Measure the area too (or look it up on Wikipedia): 10,750 acres or 16.8 square miles. That’s 33% the area occupied by the City and County of San Francisco or roughly the largest wind farm in the US, which is not terribly far away from Kern River Oil Field.
Recall from an earlier piece, A Bright Spot for Diablo Canyon
The largest wind farm in the US is the Alta Wind Energy Center in Kern County which is so large Wikipedia cites its footprint in square kilometers but converted to acres is over 32,000 acres. Alta’s nameplate capacity is 1550 MW with a 23.5% capacity factor.
32,000 acres is equal to 50 square miles. The area occupied by the City and county of San Francisco - which also includes Alcatraz and Treasure Islands (not that those add much) is 46.9 square miles which is slightly less than the area of all of Alta Wind Energy Center.
Keep this all in mind. We’ll come back to it.
Collin steps in with a rebuttal to the Noble Professor:
For those unfamiliar with what he’s portraying in the image- it has three separate wells all the same area. Each of these wells are likely pulling oil (and gas) from several directions underground with each meeting at this particular point.
Contrast that to the wells in Kern River where each individual plumpjack, er pumpjack, is a well.

DATA EXCERPTS:
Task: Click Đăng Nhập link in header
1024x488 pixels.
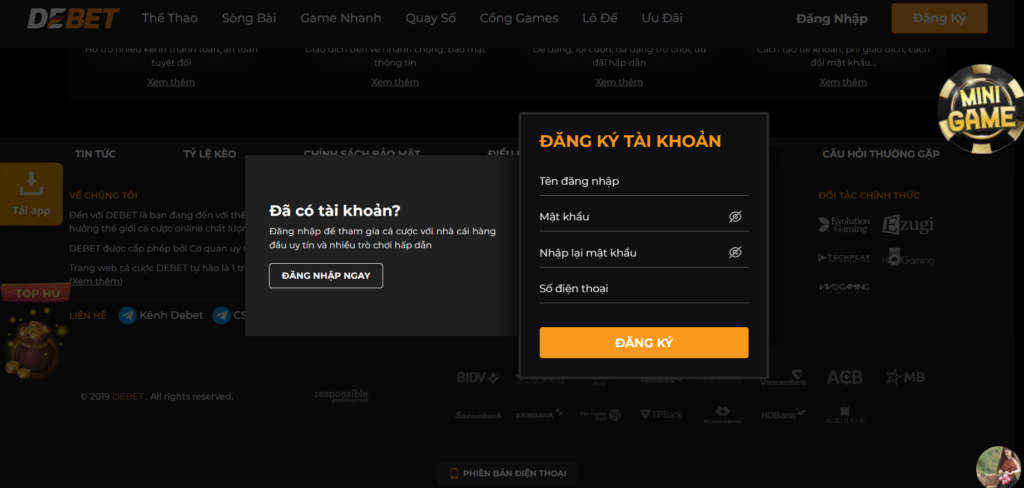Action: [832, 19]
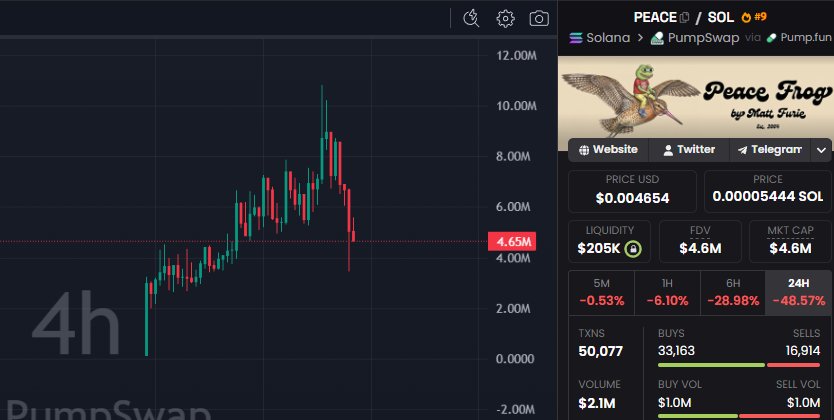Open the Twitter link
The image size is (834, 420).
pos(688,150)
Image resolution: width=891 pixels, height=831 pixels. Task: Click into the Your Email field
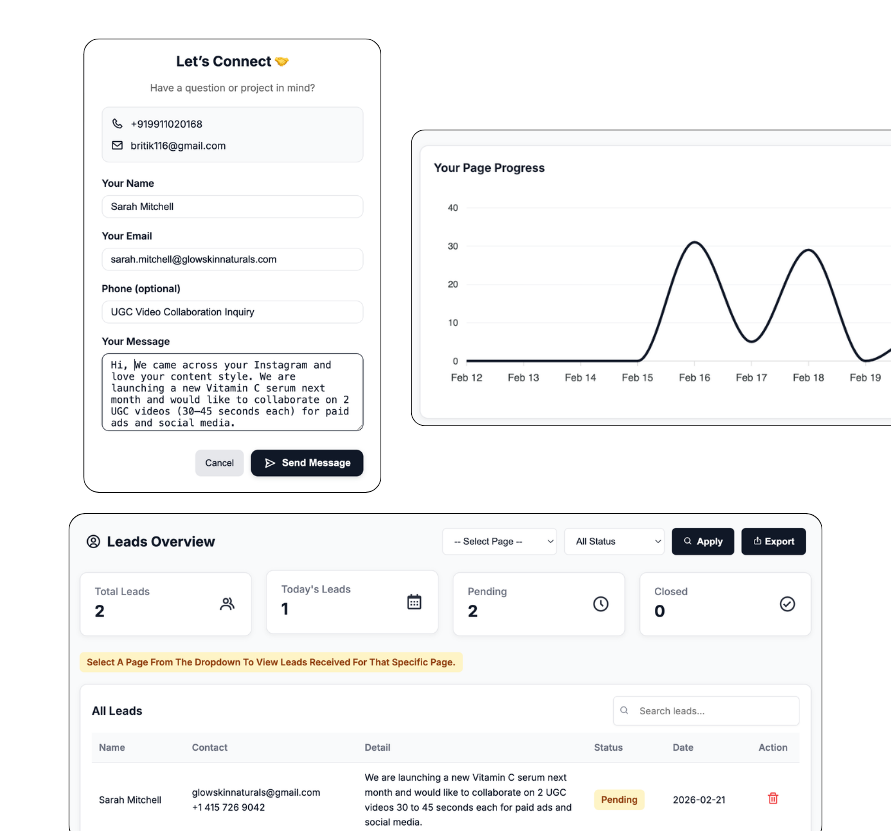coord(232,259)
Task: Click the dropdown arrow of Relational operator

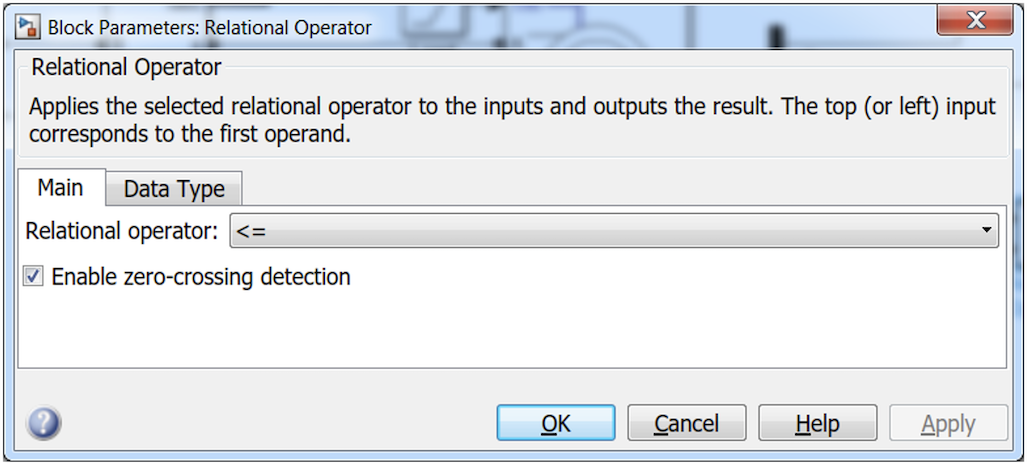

TASKS TO COMPLETE:
1. List every area figure that the land-area passage above gives in square miles.
2. Answer these from the land-area passage above:
(a) What is the nameplate capacity of the Alta Wind Energy Center?
(b) Which islands does the area of the City and County of San Francisco include?
(c) In Kern River, what counts as a single well?

RESPONSES FOR EACH TASK:
1.
16.8 square miles
50 square miles
46.9 square miles

2.
(a) 1550 MW
(b) Alcatraz and Treasure Islands
(c) Each individual pumpjack